Can you reproduce the entries word for word, starting from the very first line and stopping after the line that contains "[x=67, y=893]"?

* * * * * * *

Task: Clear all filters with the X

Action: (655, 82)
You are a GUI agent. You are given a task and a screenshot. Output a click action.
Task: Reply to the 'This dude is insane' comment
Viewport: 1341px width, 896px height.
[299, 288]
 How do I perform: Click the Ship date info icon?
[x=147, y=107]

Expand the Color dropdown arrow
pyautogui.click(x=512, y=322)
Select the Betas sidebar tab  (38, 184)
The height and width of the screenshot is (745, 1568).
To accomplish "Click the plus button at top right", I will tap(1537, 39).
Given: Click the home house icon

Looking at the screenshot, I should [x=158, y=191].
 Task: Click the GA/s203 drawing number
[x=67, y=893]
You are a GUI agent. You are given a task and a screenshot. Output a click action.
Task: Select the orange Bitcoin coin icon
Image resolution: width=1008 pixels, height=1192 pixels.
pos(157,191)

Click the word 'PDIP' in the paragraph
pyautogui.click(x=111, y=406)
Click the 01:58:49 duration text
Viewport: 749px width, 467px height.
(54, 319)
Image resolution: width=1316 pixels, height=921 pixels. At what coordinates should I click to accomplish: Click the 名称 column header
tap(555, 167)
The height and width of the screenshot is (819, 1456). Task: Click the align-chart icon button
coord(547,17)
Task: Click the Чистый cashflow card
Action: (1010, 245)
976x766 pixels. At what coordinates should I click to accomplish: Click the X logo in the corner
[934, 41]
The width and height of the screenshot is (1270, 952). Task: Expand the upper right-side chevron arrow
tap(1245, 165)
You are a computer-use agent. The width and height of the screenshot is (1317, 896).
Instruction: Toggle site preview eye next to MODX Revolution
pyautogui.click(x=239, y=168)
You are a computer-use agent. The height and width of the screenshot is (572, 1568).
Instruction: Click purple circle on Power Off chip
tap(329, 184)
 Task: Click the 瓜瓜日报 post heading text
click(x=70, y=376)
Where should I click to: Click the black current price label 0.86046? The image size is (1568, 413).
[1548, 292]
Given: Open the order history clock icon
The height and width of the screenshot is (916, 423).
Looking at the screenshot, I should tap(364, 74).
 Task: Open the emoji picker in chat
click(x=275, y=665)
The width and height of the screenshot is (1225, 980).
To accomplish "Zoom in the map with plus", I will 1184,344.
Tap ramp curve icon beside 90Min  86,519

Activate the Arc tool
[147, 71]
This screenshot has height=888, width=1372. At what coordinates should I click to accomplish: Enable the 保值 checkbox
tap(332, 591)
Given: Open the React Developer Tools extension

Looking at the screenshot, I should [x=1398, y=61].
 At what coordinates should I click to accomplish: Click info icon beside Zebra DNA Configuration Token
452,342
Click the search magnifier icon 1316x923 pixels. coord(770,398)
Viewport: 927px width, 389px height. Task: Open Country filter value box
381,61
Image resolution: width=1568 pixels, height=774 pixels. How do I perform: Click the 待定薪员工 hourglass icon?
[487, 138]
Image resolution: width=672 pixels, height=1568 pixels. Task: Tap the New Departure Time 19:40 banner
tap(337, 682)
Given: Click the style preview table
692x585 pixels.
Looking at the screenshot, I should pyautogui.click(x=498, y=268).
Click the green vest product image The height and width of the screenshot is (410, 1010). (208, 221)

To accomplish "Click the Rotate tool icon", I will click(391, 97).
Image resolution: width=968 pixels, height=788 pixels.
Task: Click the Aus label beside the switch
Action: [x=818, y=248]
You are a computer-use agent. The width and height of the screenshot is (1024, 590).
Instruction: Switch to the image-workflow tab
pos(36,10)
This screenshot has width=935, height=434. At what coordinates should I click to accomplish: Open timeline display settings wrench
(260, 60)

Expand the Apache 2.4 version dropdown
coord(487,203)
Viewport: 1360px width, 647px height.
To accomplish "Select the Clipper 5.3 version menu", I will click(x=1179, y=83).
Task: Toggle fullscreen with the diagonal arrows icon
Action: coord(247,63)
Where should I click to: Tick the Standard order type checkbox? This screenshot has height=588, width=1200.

* * * * * * *

**EXERCISE RESPONSE:**
Task: Clear all filters with the X

Action: (655, 82)
You are a GUI agent. You are given a task and a screenshot. Output a click action.
Task: Reply to the 'This dude is insane' comment
Viewport: 1341px width, 896px height.
[299, 288]
 How do I perform: Click the Ship date info icon?
[x=147, y=107]

Expand the Color dropdown arrow
pyautogui.click(x=512, y=322)
Select the Betas sidebar tab  (38, 184)
The height and width of the screenshot is (745, 1568).
To accomplish "Click the plus button at top right", I will tap(1537, 39).
Given: Click the home house icon

Looking at the screenshot, I should [x=158, y=191].
 Task: Click the GA/s203 drawing number
[x=67, y=893]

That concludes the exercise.